THEMATIC SESSION #36
Measuring the Immeasurable: Legal Frontiers in Extended Reality, Artificial Intelligence, and Neural Engineering — Quantification, Perception, and Liability
ORGANIZED BY
Marianna Ciullo
University of Sannio, Italy
THEMATIC SESSION DESCRIPTION
The rapid deployment of Extended Reality (XR), Artificial Intelligence (AI), and Neural Engineering is transforming measurement from a merely technical operation into a legally relevant act that structures evidence, liability and risk allocation. In these contexts, quantification does not simply record external phenomena; it mediates perception, reconstructs behavior, and produces data that may acquire normative value within judicial, regulatory, and administrative contexts. This evolution raises foundational legal questions concerning the reliability, traceability, and contestability of technologically generated measurements, particularly where adaptive algorithms and neurotechnological interfaces blur the distinction between observation, interpretation, and decision-making.
The session investigates how legal systems can accommodate measurement processes that are probabilistic, opaque, and dynamically evolving, and whether existing doctrines of evidence, liability, certification, and compliance remain adequate.
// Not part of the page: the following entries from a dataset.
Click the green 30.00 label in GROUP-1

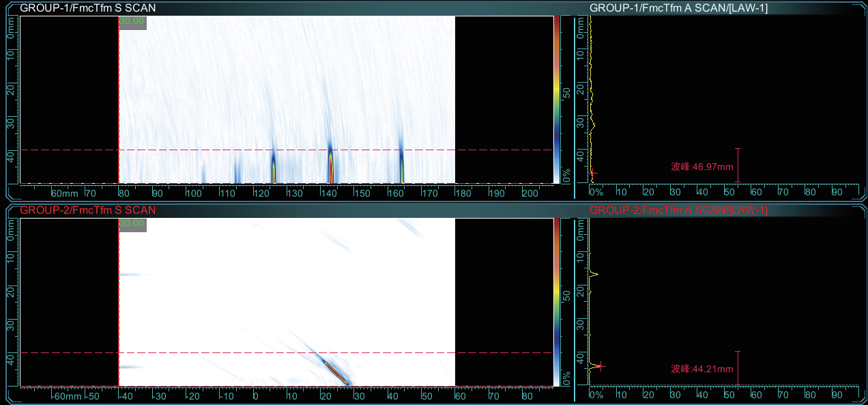click(x=132, y=22)
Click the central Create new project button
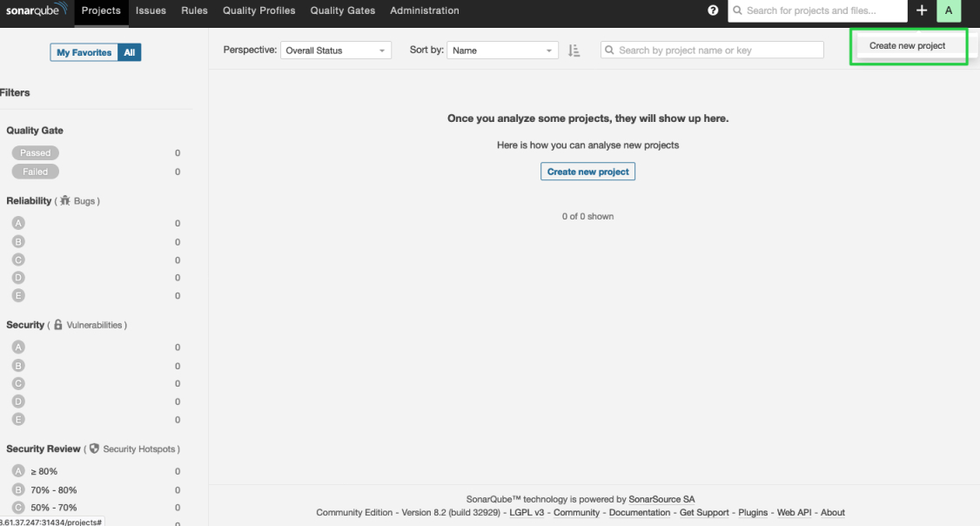 click(x=587, y=171)
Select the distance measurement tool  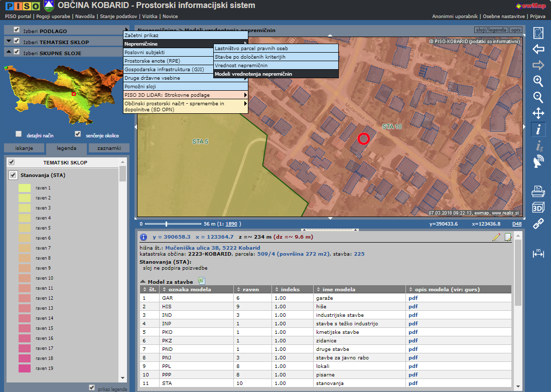click(x=538, y=254)
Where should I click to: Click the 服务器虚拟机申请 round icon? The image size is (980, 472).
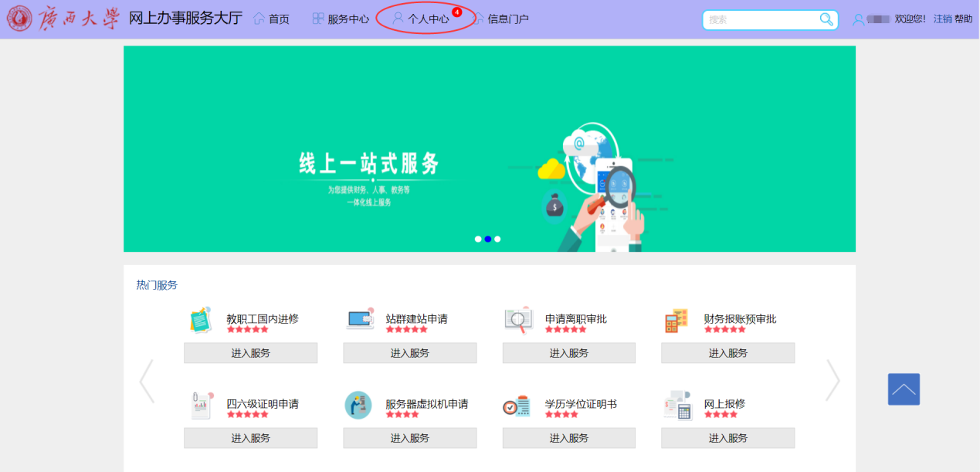click(x=358, y=405)
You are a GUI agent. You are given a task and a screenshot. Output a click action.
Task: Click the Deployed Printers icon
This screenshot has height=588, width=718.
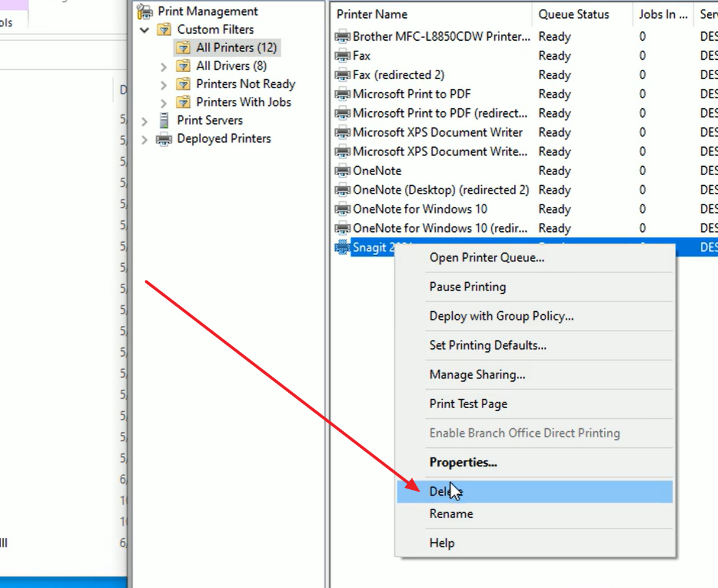click(164, 139)
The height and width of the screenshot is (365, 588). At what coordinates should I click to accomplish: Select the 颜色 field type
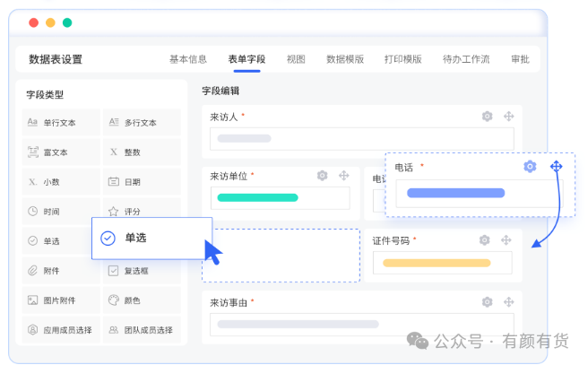pos(142,300)
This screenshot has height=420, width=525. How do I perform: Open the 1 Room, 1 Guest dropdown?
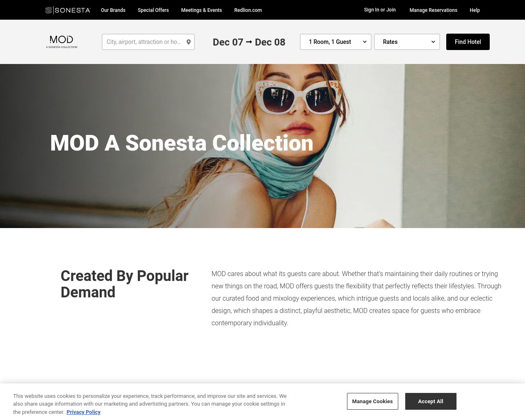(x=336, y=42)
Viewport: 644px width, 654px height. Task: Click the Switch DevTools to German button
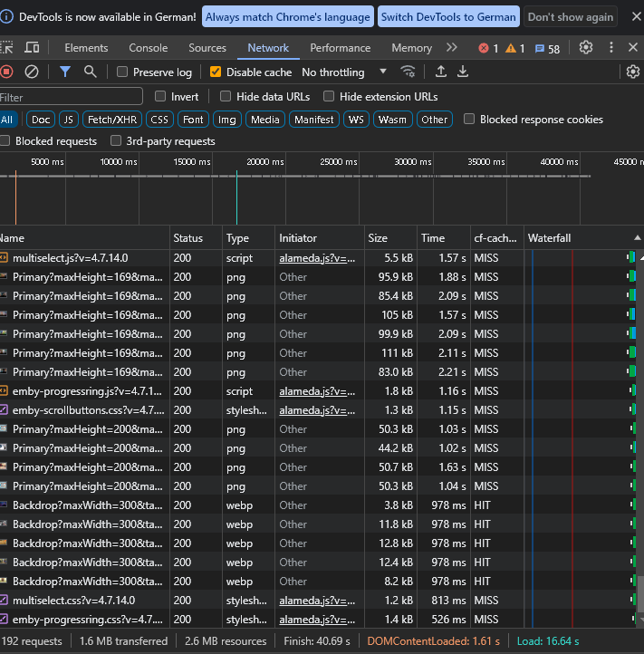click(448, 16)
By focusing on the juridical implications of technologically mediated quantification, the panel seeks to clarify how law can ensure accountability, protect individual autonomy, and maintain epistemic trust in contexts where reality is increasingly filtered through computational and neurocognitive infrastructures.
TOPICS
Topics of interest include (but are not limited to):
- Legal Status of Technologically Generated Measurements:
- Qualification of AI-processed data and XR-derived information as legal evidence;
- Standards of admissibility, reliability, and verifiability;
- Burdens of proof in algorithmically mediated environments.
- Accountability and Liability Regimes:
- Attribution of responsibility in human–AI–neurotechnology interactions;
- Product liability and defect assessment in adaptive and self-learning systems.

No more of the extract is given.